With the disappearance of governmental subsidies for urban renewal, cities have tried to find new ways of making redevelopment pay for itself. This trend has made cities more dependent on property tax revenue, causing them to become more dependent upon the real estate market. In essence, neoliberal policy is speculation fostered by public funding. This pattern threatens the fiscal health of cities. Gentrification has evolved as a competitive urban strategy within the global economy. This approach sees the potential of central and inner city real estate markets. Cities now compete with each other on a global rather than a regional scale. Such rivalry occurs not only in the industrial realm, but increasingly in the area of tourism. Urban real estate development is now a central dimension of urban economic expansion.

The basic goal of such policy shifts is competitive redevelopment, to the end of reestablishing cities in the global economy. This is to be done by enhancing the competitive advantage of cities by improving their built environment. Physical reconstruction and economic recovery in tandem would stimulate future growth. Urban revitalization is thus to be seen as central to regional recovery. An ongoing concern is the increasing economic contrast between those benefiting from this development- middle class and realtors, for example- as compared to poor urban residents and immigrants. The end result is the privatization of urban government. This approach is not, as it may seem to be, a bottom-up development, but rather is dominated by a select set of professionals- architects, engineers, and planners, for instance, with no input from non-professionals nor less powerful groups. Toronto is an example of this pattern. Social contrasts of the rich and less affluent are even more pronounced. The city as a result has become the site of large-scale protests against global economic justice, welfare cutbacks, and the housing crisis.

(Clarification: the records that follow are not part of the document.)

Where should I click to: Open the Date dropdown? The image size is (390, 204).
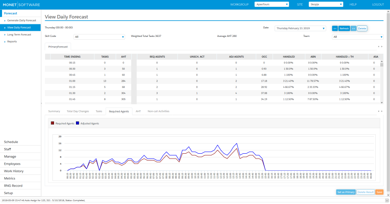point(300,28)
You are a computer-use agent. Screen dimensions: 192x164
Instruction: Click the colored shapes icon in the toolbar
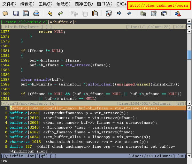point(178,13)
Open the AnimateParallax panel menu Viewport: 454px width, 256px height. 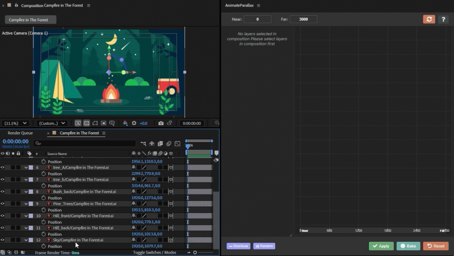[259, 6]
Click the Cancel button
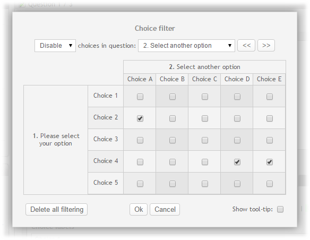 click(165, 209)
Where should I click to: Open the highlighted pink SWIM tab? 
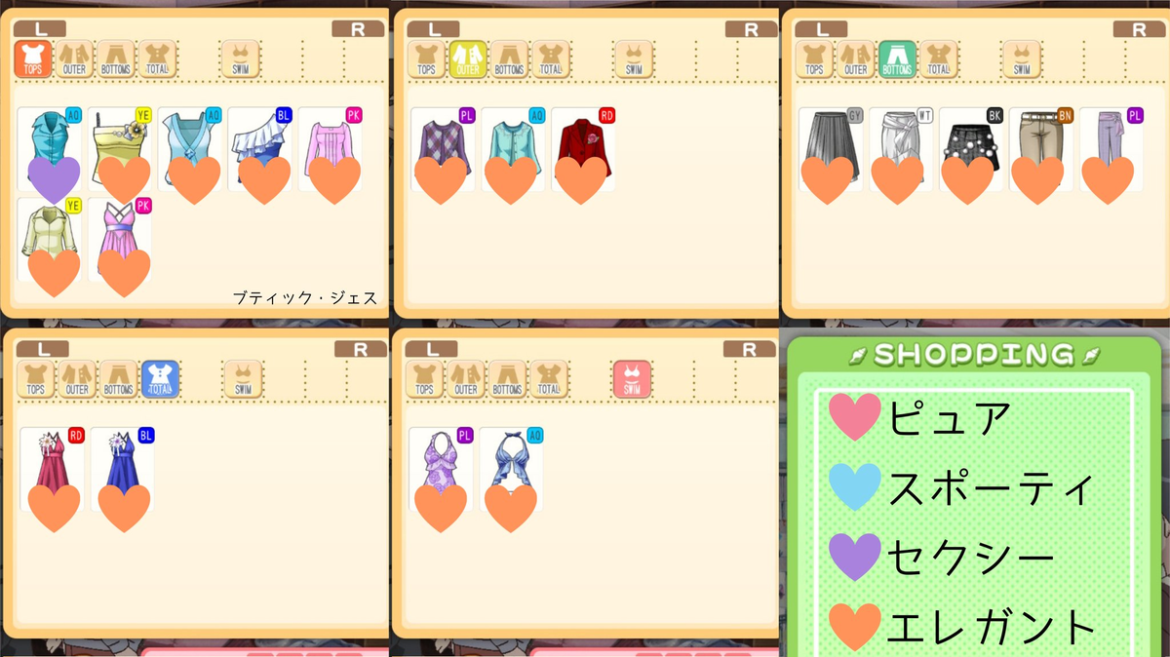tap(632, 379)
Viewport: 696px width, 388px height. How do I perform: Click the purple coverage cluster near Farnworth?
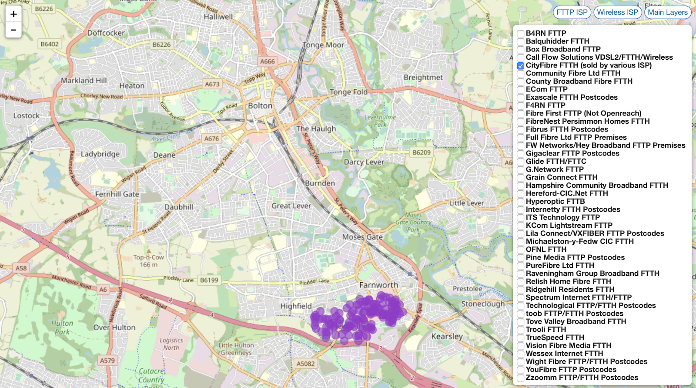(x=361, y=316)
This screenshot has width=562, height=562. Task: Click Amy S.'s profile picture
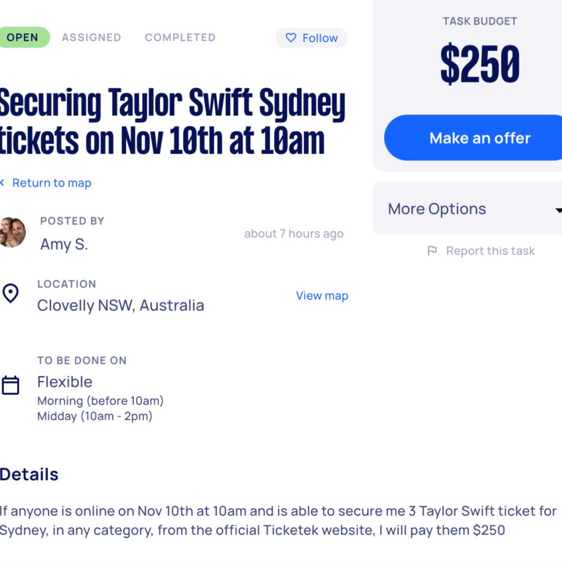click(12, 232)
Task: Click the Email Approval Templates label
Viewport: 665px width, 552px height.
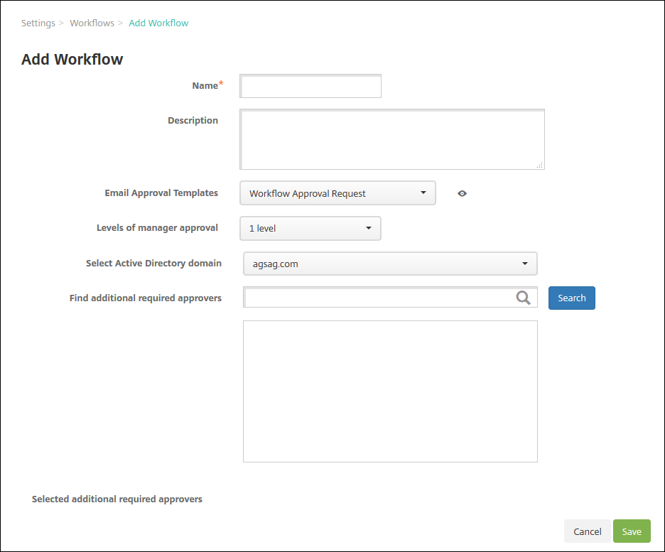Action: 161,193
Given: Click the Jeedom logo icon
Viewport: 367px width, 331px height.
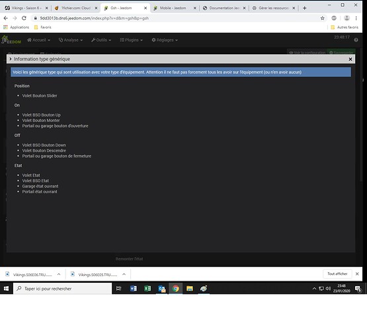Looking at the screenshot, I should (11, 40).
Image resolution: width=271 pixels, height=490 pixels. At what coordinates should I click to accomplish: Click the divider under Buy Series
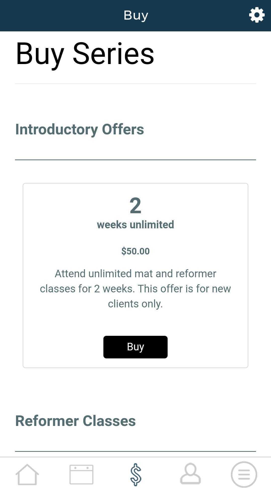pyautogui.click(x=136, y=84)
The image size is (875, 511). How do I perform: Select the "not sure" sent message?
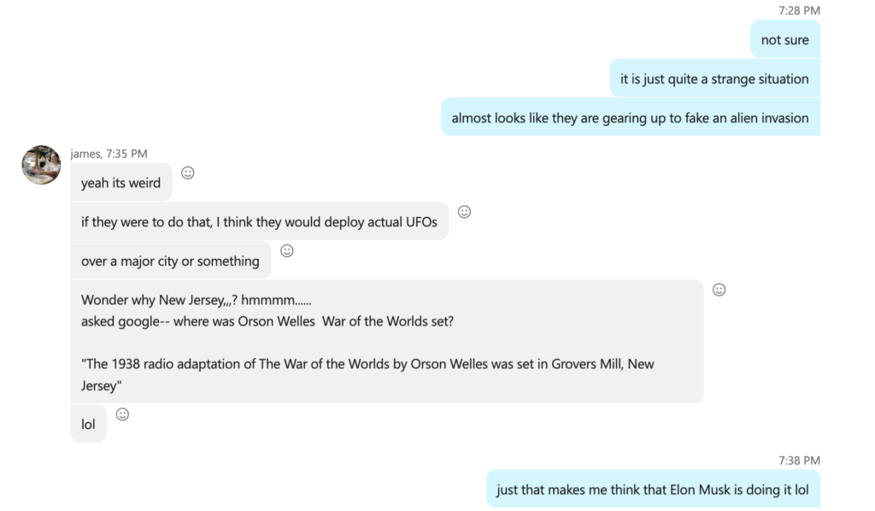click(784, 40)
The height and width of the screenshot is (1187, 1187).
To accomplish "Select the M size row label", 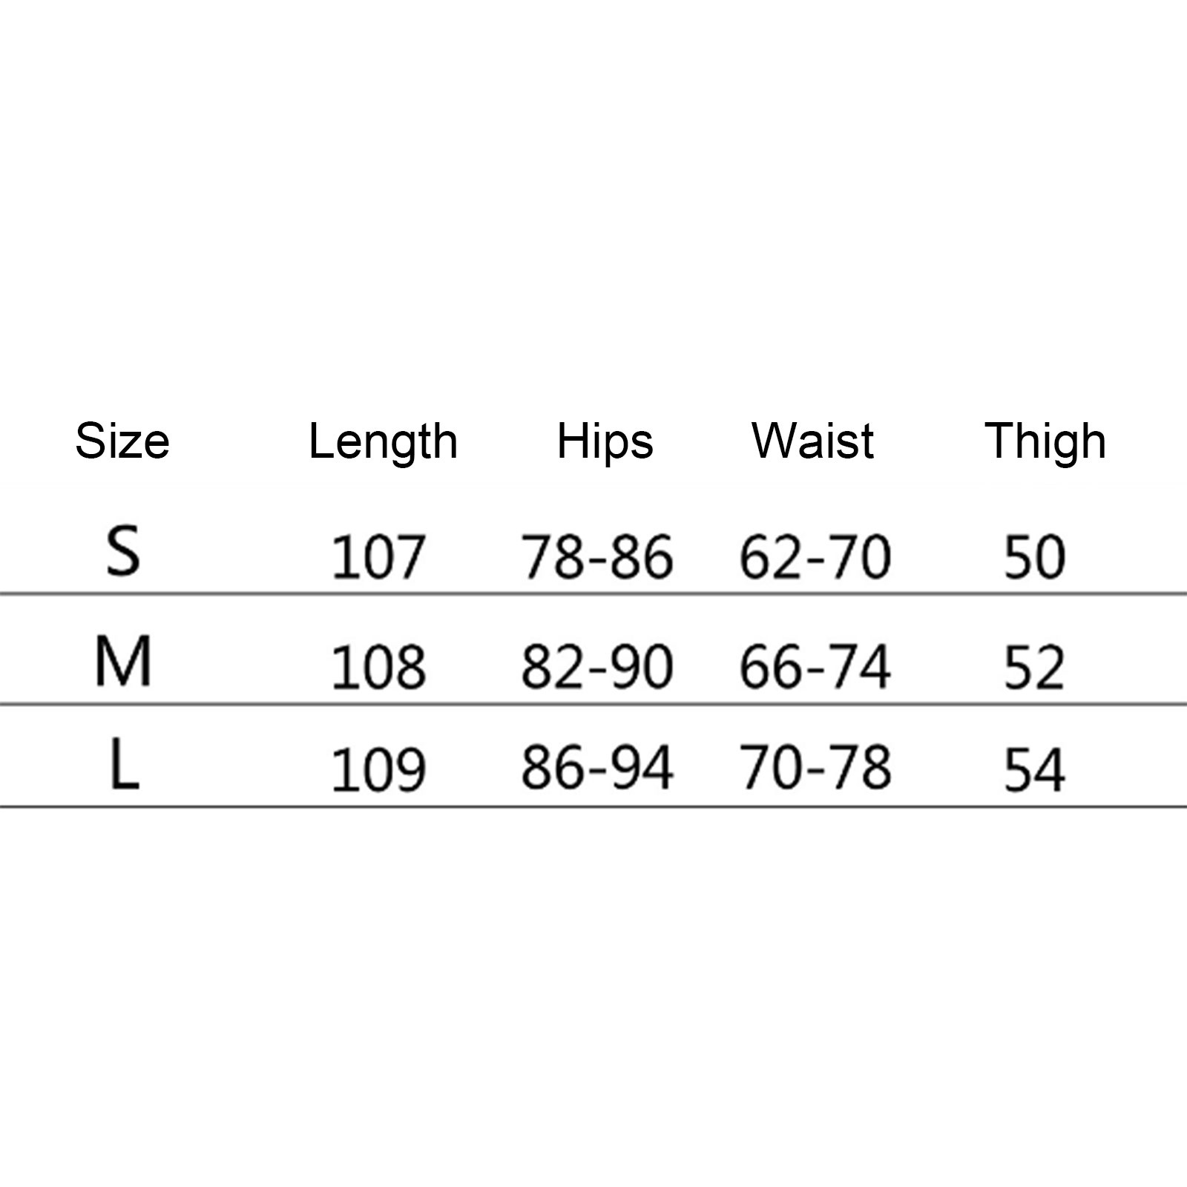I will click(x=123, y=661).
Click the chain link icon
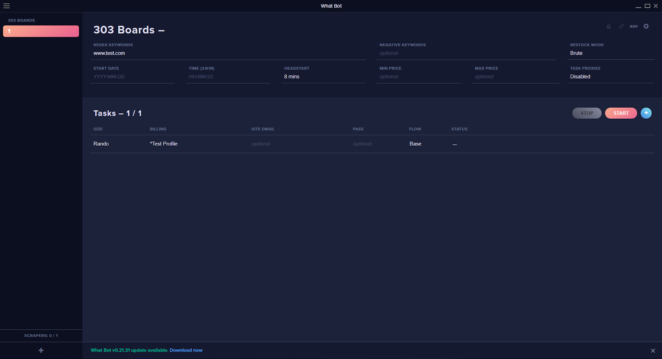This screenshot has width=662, height=359. pos(621,26)
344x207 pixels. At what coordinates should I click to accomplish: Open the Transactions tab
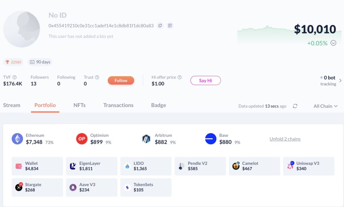click(x=118, y=105)
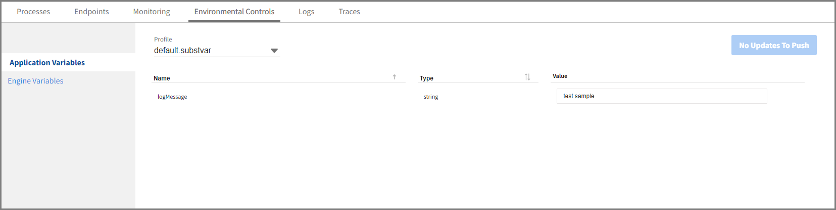The image size is (836, 210).
Task: View the Traces tab
Action: pos(349,12)
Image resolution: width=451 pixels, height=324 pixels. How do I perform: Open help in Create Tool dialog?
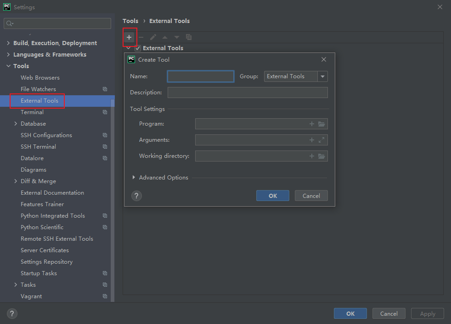[136, 196]
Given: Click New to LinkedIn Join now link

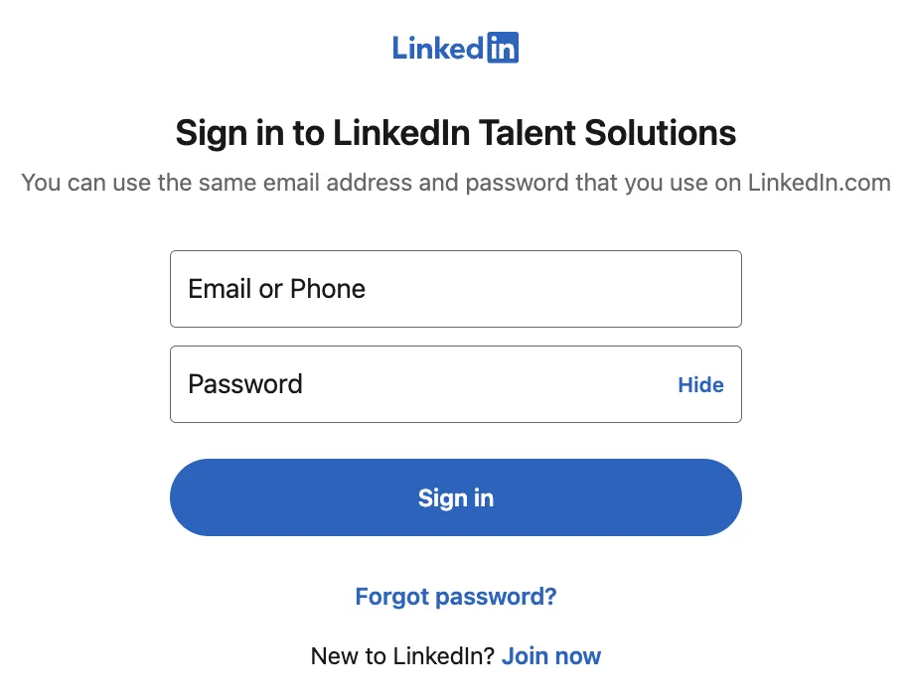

There is a frantic search for a new neoliberal approach, since this stance has suffered a number of significant defeats. These include the failure to transform radically the old socialist nations, and the effects on Latin America and Asia of industrial crises.

These developments have caused many neoliberals to reevaluate their efforts. These attempts include consideration of local needs, for example, of the semiskilled and unskilled. Including these elements could offer all social classes both incentives and stability. Recently, the neoliberal approach has demonstrated an impressive potential. Organized resistance and progressive reform efforts, however, have had a limited influcence on social and economic policy. Cities are nevertheless the sites of diverse policy experimentation, and thus the means whereby an altered model of neoliberalism is developed. The hope is that an inclusive set of compromises would enable the actualizing of a social policy combining the welfare state and neoliberalism.

There is an underlying optomism evident in several of the chapters of this book. The hope that a modified form of neoliberalism, a humane liberalism concerned with the needs of all urban citizens, not just those profiting by real estate and tourism, would prevail. This hope is just that- a hope. Many of the authors evidence a contradiction in appraisal of urban policy: a conflict between what might be intended by more enlightened neoliberals, and the underlying philosophy and/or end results: the bottom line of profit. This last interpretation prevails especially in the chapters dealing with the United Kingdom, Glasgow and Toronto. There is nonetheless a presentation of evidence, as well as hope, that causes the reader to see actual, positive results of modifying class laissez-faire neoliberalism, to include a more progress social philosophy translating itself into an inclusive social policy. There thus seems to be emerging at least in some sites in North America and Western Europe, a measure of combination of social welfare and traditional neoliberalism.